Start of Record excerpts

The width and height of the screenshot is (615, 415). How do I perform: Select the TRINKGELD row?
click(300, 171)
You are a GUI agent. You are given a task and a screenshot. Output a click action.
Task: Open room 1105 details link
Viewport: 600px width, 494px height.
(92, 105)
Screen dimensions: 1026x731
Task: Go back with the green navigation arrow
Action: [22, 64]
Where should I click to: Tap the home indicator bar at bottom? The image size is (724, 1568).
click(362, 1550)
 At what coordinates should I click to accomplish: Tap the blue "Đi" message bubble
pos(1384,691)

End of Record excerpts
Start of Record excerpts

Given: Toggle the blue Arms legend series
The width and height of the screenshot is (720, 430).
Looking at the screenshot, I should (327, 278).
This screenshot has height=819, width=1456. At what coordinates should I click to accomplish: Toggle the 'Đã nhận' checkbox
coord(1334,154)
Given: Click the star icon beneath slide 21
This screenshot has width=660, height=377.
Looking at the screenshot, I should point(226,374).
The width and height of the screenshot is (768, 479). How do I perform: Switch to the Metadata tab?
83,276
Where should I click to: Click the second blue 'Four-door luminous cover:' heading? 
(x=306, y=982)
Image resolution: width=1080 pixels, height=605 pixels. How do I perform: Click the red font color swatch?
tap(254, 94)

End of Record excerpts

Reproduce exactly the entries above, limited to the lines from the one with "The width and height of the screenshot is (615, 415)." through the one with "Task: Open room 1105 details link", both included.

The width and height of the screenshot is (615, 415). How do I perform: Select the TRINKGELD row?
click(300, 171)
You are a GUI agent. You are given a task and a screenshot. Output a click action.
Task: Open room 1105 details link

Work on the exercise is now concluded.